» **Direction**:
Copy out everything from the line containing "Given: Click the red 3 tile on the right" down to the line containing "(x=354, y=85)", swapping "Outdated" for "Archived" and keeping the rest unchanged.

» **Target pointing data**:
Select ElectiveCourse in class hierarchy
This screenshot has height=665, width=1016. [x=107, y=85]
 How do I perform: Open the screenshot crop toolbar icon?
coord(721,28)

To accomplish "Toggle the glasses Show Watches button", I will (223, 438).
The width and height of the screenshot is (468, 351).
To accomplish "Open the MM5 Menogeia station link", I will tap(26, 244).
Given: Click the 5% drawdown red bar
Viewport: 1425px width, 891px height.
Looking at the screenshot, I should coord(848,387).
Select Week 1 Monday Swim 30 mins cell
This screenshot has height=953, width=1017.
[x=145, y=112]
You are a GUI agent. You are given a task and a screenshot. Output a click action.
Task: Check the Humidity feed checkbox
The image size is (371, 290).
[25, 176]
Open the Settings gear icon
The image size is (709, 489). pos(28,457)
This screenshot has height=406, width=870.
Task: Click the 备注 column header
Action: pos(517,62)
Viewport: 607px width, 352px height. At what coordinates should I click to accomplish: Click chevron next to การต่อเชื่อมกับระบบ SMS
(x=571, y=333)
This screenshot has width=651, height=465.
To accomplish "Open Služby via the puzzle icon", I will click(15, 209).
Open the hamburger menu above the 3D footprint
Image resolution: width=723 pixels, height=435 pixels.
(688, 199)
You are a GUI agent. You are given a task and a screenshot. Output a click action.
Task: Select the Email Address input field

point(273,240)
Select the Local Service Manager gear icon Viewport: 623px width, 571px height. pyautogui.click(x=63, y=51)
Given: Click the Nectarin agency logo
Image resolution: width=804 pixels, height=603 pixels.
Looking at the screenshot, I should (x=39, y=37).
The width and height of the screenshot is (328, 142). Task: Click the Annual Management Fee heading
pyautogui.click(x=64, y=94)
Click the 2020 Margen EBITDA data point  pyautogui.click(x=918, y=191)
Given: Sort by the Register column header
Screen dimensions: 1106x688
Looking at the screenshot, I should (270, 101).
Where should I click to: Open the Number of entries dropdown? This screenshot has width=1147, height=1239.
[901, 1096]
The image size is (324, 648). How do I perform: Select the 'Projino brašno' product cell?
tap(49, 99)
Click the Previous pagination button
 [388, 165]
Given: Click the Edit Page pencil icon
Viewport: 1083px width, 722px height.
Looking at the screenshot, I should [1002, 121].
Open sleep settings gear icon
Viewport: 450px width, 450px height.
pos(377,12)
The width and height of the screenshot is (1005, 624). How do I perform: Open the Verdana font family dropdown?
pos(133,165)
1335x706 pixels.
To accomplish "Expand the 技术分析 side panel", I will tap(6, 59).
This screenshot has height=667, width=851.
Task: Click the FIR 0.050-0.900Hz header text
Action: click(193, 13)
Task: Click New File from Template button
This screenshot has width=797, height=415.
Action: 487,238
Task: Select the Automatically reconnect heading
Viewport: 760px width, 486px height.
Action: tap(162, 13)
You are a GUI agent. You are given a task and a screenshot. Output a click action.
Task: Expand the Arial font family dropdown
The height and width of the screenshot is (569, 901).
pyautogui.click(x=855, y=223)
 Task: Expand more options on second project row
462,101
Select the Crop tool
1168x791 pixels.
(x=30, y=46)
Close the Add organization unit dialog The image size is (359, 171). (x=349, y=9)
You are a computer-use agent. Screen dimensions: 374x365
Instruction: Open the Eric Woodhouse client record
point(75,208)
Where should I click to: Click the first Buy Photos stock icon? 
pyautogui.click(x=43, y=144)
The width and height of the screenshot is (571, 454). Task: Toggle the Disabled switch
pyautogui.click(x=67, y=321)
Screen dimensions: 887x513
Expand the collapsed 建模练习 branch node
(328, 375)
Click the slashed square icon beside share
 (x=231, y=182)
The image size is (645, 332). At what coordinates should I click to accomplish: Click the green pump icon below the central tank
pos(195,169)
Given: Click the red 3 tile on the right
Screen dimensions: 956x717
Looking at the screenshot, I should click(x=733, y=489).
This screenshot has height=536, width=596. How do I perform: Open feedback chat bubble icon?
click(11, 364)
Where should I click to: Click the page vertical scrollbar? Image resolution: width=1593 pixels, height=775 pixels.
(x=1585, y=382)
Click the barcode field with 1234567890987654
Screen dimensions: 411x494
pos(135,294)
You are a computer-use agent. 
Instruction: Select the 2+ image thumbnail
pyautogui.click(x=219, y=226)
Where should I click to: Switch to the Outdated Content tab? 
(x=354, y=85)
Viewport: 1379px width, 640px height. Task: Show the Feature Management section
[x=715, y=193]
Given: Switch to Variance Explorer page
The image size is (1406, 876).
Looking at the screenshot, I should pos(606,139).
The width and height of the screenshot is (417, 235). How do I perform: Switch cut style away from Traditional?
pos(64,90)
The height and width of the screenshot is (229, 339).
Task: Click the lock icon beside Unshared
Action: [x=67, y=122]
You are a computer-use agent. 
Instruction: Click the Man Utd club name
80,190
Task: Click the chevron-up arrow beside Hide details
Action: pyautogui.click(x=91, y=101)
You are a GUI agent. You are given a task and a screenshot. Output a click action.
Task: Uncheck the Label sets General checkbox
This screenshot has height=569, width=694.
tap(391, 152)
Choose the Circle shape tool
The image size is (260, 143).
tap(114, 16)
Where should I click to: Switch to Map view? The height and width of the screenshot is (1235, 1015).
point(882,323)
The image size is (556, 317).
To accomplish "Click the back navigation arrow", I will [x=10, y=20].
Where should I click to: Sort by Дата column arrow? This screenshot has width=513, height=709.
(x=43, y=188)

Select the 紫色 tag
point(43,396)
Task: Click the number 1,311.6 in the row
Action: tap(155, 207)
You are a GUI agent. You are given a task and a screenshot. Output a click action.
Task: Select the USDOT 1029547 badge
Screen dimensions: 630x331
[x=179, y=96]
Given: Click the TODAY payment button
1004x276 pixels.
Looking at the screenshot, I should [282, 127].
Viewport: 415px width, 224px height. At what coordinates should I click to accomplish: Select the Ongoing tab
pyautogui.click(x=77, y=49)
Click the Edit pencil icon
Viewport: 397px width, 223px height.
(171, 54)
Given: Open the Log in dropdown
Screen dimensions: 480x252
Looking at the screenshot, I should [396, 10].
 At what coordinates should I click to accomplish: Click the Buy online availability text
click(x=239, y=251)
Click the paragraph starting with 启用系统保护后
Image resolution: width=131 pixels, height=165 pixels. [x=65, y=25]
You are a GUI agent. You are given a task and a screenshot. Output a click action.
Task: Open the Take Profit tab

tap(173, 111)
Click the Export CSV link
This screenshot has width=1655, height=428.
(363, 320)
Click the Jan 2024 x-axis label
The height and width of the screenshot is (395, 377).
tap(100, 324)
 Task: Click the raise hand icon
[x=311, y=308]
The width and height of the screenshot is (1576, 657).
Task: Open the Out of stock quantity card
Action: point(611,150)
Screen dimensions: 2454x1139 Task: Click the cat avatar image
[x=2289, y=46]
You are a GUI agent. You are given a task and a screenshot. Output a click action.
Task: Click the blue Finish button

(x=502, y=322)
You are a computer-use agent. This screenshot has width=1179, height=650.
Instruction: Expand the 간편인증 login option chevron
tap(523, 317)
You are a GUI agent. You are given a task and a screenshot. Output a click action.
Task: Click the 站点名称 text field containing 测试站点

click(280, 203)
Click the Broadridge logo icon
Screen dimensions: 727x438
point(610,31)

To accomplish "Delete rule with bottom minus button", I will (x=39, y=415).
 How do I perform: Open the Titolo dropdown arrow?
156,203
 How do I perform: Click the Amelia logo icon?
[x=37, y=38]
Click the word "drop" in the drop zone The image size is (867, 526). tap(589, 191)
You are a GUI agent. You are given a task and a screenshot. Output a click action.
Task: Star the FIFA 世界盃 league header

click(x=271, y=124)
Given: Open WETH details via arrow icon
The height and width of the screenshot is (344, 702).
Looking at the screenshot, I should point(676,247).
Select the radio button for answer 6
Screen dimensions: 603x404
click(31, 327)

» **Output of the task**:
Given: Click the red 3 tile on the right
Screen dimensions: 956x717
Looking at the screenshot, I should click(x=733, y=489).
This screenshot has height=536, width=596. How do I perform: Open feedback chat bubble icon?
click(11, 364)
Where should I click to: Click the page vertical scrollbar? Image resolution: width=1593 pixels, height=775 pixels.
(x=1585, y=382)
Click the barcode field with 1234567890987654
Screen dimensions: 411x494
pos(135,294)
You are a computer-use agent. 
Instruction: Select the 2+ image thumbnail
pyautogui.click(x=219, y=226)
Where should I click to: Switch to the Archived Content tab? 
(x=354, y=85)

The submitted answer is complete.